::: Task material
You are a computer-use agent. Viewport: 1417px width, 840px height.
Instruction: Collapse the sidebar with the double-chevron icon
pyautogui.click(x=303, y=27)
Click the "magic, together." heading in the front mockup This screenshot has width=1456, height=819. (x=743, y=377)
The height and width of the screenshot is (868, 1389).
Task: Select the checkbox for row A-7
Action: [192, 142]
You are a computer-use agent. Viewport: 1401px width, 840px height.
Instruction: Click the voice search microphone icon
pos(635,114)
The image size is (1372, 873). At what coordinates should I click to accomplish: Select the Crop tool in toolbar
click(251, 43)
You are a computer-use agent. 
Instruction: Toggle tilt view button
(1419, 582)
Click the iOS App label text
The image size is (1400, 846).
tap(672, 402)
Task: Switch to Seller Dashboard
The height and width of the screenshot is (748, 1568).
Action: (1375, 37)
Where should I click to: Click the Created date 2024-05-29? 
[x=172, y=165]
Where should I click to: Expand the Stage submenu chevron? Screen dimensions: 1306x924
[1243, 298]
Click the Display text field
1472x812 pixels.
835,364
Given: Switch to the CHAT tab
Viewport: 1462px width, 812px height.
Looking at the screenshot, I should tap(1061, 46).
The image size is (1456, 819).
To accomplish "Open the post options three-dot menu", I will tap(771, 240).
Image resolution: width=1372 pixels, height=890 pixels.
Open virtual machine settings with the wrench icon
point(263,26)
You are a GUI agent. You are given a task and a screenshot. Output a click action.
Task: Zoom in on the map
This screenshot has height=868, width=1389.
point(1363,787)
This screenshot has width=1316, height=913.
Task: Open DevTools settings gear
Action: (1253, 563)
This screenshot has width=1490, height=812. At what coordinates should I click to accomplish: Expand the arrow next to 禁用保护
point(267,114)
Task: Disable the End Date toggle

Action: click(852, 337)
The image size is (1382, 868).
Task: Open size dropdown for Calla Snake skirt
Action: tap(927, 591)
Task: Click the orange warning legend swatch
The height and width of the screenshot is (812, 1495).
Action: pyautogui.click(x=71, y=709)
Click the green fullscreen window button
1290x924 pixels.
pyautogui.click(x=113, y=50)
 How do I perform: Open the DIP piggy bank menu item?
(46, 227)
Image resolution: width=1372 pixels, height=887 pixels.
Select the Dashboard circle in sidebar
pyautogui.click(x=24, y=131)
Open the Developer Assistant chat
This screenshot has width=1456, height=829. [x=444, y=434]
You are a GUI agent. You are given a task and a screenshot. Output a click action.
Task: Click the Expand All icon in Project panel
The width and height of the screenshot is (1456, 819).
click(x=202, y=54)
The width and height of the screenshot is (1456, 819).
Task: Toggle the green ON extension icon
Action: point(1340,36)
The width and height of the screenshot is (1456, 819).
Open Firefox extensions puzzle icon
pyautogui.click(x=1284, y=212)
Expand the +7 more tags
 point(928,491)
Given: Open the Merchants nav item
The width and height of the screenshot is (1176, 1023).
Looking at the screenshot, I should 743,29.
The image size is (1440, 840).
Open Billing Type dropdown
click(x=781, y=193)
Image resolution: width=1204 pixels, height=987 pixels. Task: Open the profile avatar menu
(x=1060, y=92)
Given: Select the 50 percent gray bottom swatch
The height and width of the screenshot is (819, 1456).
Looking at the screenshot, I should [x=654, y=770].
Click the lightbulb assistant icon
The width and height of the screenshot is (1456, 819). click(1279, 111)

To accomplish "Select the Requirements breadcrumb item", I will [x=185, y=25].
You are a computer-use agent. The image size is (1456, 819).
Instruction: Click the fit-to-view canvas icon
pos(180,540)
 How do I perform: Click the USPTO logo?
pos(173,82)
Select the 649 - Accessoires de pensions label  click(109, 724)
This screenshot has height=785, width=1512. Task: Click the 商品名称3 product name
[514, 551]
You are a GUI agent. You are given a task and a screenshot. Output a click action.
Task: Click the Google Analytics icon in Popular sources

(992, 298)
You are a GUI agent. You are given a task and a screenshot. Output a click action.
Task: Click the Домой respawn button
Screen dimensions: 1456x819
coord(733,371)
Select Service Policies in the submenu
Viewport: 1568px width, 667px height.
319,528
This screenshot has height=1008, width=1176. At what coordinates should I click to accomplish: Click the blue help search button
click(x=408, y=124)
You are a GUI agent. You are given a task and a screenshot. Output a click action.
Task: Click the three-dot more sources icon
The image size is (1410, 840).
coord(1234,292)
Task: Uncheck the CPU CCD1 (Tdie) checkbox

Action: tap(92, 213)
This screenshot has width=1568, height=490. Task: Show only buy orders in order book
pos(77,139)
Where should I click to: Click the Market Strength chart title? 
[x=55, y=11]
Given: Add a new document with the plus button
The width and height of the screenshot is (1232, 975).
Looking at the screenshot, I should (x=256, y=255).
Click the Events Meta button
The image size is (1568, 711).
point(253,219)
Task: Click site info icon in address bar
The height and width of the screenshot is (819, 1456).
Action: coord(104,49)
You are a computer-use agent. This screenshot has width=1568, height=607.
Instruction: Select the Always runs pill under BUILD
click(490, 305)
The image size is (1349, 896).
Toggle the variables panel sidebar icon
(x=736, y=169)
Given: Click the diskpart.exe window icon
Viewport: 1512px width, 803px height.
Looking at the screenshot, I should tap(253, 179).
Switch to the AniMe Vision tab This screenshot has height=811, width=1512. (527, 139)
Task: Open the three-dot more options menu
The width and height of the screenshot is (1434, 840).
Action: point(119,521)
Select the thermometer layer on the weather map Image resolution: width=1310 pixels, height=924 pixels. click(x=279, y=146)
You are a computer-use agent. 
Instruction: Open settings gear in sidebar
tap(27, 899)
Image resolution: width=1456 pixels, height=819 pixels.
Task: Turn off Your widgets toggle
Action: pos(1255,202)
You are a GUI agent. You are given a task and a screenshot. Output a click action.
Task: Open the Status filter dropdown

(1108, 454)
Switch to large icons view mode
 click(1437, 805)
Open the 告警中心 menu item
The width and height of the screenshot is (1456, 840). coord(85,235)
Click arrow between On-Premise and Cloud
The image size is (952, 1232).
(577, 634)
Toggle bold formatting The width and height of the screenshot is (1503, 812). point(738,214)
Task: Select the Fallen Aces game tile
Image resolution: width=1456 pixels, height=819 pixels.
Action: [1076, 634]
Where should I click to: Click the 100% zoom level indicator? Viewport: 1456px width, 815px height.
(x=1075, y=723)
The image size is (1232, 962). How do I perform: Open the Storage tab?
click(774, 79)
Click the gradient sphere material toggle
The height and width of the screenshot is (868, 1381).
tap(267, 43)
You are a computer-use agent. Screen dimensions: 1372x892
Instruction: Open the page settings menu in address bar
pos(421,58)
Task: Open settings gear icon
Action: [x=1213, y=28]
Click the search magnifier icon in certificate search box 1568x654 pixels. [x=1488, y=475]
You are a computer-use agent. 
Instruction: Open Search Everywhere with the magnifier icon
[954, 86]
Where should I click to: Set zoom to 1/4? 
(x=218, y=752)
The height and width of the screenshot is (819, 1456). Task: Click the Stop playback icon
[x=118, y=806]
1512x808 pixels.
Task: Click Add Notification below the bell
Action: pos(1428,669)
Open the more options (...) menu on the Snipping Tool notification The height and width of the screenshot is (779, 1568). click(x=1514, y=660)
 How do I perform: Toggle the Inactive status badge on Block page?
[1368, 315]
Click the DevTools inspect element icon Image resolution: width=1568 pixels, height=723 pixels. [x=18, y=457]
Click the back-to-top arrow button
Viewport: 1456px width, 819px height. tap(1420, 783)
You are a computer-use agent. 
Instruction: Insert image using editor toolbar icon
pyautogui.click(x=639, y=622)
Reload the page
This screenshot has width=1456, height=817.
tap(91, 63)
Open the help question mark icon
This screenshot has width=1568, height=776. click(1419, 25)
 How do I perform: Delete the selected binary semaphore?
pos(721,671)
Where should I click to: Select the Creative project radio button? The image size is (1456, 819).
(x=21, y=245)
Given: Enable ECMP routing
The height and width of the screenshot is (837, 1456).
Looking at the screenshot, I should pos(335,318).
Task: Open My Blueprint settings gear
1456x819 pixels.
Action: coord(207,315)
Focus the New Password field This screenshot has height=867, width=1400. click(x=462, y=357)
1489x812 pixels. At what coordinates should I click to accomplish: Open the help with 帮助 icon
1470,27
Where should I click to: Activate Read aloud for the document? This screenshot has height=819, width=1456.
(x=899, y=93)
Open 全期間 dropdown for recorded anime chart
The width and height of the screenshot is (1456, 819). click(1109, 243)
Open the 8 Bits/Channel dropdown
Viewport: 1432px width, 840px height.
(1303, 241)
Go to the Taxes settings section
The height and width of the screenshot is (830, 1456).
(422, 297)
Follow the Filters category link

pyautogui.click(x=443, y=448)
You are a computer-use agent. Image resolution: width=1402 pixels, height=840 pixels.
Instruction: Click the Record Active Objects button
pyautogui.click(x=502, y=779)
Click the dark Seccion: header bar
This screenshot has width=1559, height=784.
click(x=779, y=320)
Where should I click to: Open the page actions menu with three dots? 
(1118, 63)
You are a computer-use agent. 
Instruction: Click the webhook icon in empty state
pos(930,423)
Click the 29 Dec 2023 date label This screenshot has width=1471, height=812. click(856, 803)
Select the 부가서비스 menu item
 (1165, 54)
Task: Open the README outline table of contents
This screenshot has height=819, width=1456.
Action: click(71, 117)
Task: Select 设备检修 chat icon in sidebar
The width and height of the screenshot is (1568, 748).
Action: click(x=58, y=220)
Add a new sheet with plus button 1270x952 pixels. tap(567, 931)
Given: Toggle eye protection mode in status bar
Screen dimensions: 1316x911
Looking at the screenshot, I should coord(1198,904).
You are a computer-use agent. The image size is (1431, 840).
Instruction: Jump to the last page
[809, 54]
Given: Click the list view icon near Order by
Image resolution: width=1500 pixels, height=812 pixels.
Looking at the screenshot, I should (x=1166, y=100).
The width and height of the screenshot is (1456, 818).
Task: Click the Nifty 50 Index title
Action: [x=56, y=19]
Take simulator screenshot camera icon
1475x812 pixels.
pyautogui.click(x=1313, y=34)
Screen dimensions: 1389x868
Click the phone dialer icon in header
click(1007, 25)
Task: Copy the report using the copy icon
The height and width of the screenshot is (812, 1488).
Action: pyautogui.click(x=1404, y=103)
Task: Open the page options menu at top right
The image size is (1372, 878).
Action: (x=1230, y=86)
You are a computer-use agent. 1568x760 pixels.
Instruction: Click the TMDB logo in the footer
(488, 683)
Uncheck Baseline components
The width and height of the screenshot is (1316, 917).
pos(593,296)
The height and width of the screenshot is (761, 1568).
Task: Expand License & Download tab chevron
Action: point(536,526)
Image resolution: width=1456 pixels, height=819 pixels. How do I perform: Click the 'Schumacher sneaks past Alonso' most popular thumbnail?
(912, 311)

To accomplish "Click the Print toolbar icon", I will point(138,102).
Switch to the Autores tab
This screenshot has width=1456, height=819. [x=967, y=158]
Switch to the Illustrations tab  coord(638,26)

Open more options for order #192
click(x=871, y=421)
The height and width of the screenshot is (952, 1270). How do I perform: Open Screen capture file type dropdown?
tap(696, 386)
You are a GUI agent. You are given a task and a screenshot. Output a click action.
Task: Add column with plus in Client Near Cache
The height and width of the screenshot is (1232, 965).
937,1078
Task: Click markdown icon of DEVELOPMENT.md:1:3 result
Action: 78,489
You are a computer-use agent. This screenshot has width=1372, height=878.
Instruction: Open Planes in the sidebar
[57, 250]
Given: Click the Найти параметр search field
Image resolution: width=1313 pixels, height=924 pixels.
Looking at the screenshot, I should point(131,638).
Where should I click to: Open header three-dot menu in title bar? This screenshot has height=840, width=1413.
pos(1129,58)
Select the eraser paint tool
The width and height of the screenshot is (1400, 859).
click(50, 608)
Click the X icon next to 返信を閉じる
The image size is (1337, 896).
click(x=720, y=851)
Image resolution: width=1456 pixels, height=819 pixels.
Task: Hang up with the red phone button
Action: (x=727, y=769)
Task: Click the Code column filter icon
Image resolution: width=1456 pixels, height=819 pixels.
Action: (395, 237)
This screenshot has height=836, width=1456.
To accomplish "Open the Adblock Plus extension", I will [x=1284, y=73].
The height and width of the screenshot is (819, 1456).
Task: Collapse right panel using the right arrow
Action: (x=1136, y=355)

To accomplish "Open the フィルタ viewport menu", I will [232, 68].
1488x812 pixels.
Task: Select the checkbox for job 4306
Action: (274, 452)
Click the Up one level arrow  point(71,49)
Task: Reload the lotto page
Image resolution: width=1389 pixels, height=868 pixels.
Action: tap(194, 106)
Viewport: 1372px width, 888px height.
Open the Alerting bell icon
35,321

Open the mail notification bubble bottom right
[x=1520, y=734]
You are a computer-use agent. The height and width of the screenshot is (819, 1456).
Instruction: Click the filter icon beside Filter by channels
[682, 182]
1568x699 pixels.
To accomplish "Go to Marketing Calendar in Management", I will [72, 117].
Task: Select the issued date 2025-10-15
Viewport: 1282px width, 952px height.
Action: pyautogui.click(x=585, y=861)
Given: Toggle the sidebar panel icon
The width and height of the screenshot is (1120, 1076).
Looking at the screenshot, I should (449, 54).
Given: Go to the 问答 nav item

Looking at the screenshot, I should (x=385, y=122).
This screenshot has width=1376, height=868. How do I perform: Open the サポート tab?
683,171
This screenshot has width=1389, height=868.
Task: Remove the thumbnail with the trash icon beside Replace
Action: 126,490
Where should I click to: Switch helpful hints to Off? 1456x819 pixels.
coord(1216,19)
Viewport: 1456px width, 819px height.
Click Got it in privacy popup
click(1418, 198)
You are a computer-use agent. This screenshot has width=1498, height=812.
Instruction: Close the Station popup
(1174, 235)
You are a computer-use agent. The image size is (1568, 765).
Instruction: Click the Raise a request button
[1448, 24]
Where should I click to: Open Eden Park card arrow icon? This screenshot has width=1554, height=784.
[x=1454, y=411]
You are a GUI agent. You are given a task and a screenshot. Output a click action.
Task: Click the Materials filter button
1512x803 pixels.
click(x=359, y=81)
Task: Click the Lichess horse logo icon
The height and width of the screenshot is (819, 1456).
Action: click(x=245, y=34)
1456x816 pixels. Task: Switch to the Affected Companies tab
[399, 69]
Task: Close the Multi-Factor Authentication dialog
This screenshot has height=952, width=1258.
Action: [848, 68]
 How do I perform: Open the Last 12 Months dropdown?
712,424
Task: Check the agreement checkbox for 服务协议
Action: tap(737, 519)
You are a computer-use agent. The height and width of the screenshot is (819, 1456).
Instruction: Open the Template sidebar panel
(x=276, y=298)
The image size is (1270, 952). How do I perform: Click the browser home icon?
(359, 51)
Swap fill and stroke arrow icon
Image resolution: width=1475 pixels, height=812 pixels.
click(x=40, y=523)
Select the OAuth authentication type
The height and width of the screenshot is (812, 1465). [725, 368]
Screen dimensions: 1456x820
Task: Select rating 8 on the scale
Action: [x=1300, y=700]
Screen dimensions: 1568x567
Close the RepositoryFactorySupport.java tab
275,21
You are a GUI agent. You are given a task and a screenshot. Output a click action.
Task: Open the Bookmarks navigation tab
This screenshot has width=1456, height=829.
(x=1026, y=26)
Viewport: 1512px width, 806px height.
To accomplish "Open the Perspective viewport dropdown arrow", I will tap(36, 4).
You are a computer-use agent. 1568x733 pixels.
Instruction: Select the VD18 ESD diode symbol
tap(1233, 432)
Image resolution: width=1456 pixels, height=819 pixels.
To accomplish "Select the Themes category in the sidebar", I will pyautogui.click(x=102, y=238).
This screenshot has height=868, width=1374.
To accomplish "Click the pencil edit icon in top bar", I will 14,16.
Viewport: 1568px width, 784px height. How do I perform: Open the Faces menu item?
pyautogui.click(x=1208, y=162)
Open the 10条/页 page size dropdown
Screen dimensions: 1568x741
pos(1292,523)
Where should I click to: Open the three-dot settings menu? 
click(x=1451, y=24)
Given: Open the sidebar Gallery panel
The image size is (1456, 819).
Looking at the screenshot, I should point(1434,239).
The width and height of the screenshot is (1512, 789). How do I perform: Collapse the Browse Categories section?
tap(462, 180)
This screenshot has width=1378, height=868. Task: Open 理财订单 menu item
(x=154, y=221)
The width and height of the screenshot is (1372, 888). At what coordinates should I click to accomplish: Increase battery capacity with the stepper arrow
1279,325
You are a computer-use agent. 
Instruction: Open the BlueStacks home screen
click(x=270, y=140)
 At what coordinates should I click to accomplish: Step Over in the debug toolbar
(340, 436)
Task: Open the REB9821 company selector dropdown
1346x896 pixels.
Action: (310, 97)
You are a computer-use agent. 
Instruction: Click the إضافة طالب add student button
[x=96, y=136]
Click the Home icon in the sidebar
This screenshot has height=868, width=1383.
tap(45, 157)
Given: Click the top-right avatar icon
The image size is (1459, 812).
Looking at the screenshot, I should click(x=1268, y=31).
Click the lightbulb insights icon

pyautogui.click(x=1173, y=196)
::::::
• What you need to do: What you give back must be the stretch above, starting at the line with "You are a computer-use agent. The image size is (1431, 840)." and ending at the line with "Task: Open the page options menu at top right", copied exactly.

• Final answer:
You are a computer-use agent. The image size is (1431, 840).
Instruction: Jump to the last page
[809, 54]
Given: Click the list view icon near Order by
Image resolution: width=1500 pixels, height=812 pixels.
Looking at the screenshot, I should (x=1166, y=100).
The width and height of the screenshot is (1456, 818).
Task: Click the Nifty 50 Index title
Action: [x=56, y=19]
Take simulator screenshot camera icon
1475x812 pixels.
pyautogui.click(x=1313, y=34)
Screen dimensions: 1389x868
Click the phone dialer icon in header
click(1007, 25)
Task: Copy the report using the copy icon
The height and width of the screenshot is (812, 1488).
Action: pyautogui.click(x=1404, y=103)
Task: Open the page options menu at top right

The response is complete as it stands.